> **EXERCISE**
Count the lines in the data below holding the string "computer" and write the total by itself.
PROVIDED DATA below:
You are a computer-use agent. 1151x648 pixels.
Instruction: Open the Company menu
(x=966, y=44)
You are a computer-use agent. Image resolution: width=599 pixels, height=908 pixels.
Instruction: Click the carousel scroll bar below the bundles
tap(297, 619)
End of PROVIDED DATA.
PROVIDED DATA below:
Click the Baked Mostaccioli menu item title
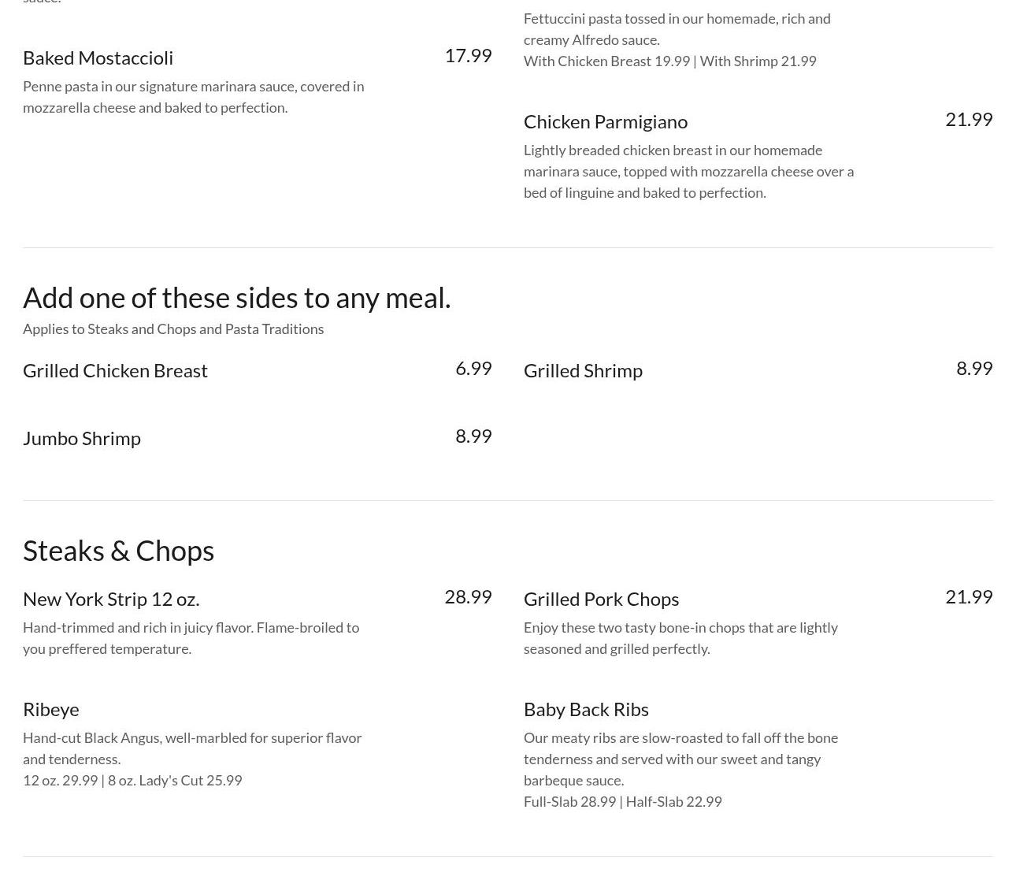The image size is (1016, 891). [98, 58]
End of PROVIDED DATA.
PROVIDED DATA below:
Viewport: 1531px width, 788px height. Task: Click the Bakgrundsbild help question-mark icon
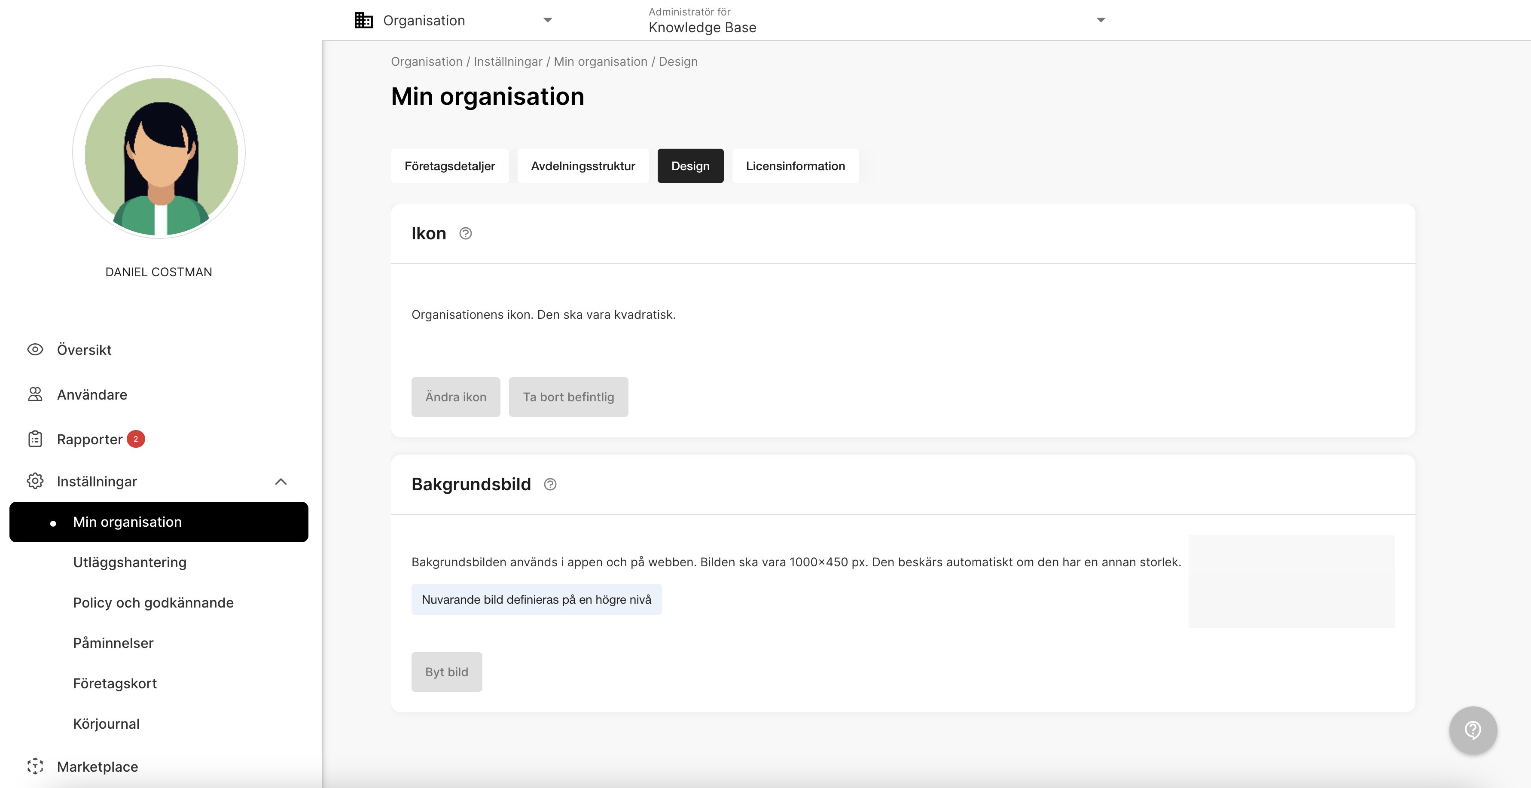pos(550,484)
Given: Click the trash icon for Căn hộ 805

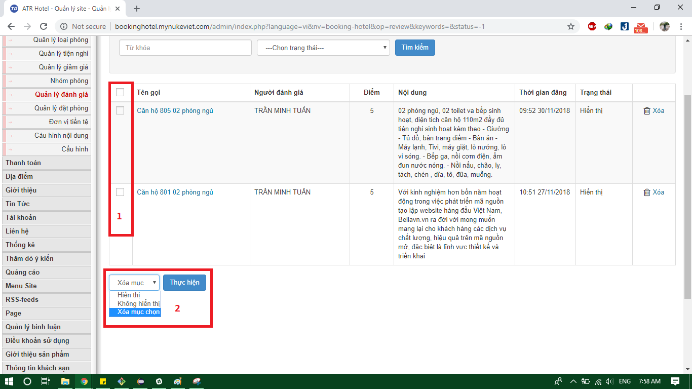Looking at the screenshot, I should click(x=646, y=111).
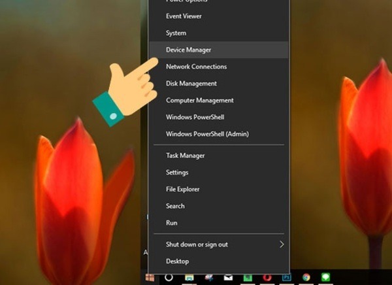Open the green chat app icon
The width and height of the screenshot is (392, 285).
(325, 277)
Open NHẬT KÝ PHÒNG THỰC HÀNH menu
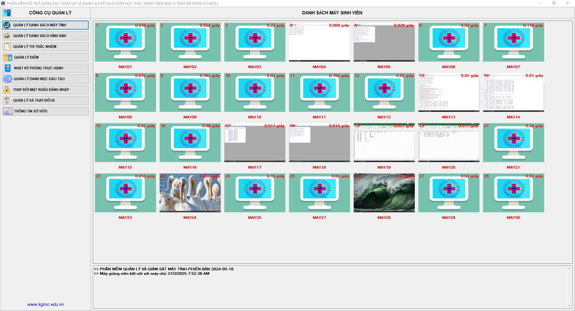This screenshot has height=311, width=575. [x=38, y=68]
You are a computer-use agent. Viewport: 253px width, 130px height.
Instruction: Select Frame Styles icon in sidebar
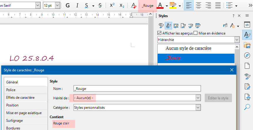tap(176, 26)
End of PROVIDED DATA.
> **THE ANSWER**
3